How Forma.ai improved their Databricks costs quickly and easily with Gradient
Forma.ai is a B2B SaaS startup based in Toronto, Canada building an AI powered sales compensation system for enterprise. Specifically, they seamlessly unify the design, execution, and orchestration of sales compensation to better mobilize sales teams and optimize go-to-market performance.
Behind the scenes, Forma.ai deploys their pipelines on Databricks to process sales compensation pipelines for their customers. They process hundreds of terabytes of data per month across Databricks Jobs clusters and ad-hoc all-purpose compute clusters.

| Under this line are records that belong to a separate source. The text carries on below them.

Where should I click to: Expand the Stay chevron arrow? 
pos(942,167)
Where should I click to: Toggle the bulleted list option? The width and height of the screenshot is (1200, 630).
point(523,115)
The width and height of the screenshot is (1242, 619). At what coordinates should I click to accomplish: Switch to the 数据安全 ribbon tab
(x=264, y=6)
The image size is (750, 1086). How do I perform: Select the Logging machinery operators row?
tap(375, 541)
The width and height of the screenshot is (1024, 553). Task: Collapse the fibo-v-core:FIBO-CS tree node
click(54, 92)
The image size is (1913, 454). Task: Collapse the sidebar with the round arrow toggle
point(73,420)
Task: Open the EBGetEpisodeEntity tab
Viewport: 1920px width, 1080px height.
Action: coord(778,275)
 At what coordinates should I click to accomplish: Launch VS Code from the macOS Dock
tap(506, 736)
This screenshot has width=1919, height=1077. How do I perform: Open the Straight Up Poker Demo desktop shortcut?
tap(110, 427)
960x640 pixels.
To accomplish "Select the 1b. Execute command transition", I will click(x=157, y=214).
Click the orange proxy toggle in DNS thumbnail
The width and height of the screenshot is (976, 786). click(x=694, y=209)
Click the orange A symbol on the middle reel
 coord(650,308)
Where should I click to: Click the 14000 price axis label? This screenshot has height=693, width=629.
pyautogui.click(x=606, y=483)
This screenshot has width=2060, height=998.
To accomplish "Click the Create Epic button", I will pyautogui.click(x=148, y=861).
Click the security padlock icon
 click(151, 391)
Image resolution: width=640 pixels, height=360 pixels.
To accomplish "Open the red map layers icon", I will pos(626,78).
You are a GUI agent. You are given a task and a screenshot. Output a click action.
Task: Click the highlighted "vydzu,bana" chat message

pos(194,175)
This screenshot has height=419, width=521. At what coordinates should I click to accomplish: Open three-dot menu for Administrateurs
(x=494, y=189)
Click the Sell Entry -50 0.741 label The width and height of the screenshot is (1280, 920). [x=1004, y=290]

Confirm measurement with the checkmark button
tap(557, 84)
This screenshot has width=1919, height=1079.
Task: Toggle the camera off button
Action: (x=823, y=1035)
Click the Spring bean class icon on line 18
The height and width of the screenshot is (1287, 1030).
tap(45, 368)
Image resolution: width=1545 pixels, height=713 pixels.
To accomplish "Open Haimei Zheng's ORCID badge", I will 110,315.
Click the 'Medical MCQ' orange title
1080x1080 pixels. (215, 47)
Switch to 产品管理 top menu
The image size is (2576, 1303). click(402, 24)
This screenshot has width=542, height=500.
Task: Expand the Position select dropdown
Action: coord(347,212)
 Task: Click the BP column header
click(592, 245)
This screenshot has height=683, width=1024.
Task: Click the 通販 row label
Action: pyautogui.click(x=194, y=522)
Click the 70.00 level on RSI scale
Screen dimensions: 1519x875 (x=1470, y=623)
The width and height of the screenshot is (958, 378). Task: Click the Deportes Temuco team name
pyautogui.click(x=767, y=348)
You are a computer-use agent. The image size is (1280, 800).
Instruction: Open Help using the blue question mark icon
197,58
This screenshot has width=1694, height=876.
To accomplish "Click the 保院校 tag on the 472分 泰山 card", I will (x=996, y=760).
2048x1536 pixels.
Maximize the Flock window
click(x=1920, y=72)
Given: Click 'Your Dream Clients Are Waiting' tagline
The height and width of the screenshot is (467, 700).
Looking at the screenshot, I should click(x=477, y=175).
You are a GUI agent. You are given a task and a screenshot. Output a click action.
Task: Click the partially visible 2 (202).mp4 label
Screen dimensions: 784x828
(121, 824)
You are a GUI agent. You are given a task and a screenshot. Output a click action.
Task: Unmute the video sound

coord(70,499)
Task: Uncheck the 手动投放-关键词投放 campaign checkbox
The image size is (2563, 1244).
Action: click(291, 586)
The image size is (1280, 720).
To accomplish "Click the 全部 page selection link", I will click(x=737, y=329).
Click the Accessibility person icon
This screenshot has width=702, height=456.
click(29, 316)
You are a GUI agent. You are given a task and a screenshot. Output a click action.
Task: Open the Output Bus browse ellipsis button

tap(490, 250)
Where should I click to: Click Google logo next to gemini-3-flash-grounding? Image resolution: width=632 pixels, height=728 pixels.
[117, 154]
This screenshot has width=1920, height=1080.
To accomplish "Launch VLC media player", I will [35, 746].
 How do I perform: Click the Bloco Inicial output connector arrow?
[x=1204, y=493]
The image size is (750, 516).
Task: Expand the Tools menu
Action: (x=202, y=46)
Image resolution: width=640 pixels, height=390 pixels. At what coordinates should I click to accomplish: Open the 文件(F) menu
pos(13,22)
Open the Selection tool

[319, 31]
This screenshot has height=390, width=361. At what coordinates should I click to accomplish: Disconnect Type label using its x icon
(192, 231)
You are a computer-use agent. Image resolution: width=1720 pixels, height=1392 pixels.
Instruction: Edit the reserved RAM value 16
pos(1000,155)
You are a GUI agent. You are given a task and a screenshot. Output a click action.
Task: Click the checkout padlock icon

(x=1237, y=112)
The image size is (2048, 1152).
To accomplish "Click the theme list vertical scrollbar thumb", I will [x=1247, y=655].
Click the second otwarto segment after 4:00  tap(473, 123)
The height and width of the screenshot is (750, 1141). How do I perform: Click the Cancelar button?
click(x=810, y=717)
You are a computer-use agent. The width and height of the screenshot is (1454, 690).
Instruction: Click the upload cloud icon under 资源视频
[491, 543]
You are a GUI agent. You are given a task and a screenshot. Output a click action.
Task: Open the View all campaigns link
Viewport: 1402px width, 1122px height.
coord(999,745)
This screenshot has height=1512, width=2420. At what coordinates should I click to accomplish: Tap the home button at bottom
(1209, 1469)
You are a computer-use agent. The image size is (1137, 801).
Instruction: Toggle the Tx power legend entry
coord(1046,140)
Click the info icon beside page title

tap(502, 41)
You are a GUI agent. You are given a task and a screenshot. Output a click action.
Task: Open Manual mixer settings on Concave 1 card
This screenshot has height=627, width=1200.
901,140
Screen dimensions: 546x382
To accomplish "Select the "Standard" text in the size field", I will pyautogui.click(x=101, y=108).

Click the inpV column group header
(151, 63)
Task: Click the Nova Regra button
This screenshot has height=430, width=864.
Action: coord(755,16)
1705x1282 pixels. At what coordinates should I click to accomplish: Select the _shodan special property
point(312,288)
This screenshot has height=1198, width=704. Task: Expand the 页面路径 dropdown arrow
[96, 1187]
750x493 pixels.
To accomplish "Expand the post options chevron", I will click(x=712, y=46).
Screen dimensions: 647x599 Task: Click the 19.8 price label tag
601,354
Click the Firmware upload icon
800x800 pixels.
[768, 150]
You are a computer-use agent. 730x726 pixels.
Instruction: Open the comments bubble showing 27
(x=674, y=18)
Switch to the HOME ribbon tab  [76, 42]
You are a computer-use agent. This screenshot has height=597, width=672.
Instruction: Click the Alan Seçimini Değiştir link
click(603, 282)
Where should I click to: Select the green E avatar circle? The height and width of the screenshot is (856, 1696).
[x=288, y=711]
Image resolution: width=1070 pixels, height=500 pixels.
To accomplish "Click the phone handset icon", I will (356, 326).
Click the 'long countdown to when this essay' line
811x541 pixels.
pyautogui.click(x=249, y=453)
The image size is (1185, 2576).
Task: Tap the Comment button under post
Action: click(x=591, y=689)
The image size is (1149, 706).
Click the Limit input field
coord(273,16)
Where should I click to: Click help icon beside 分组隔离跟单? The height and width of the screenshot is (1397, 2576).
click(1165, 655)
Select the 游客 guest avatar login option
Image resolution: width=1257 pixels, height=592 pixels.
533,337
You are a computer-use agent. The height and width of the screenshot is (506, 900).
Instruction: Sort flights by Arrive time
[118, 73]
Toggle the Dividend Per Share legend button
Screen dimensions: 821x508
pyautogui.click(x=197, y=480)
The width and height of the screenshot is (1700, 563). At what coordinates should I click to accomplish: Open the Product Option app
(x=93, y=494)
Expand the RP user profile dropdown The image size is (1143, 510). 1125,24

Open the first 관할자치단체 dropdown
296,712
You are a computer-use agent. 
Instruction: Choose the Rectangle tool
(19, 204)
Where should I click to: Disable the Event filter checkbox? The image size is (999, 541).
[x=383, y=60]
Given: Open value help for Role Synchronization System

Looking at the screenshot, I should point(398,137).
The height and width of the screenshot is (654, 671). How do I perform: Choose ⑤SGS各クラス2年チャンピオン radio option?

As their customer count grows, so will their data processing volumes. The cost and performance of their Databricks jobs directly impacts their cost of goods (COGs) and thus their bottom line. As a result, the efficiency of their jobs is of the utmost importance today and for their future sustainable growth.
What is their problem with Databricks?
Forma.ai came to Sync with one fundamental problem – how can they optimize their processing costs with minimal time investment? Thanks to their customer growth, their Databricks usage and costs were only increasing. They were looking for a scalable solution to help keep their clusters optimized without high overhead on the DevOps and Development teams.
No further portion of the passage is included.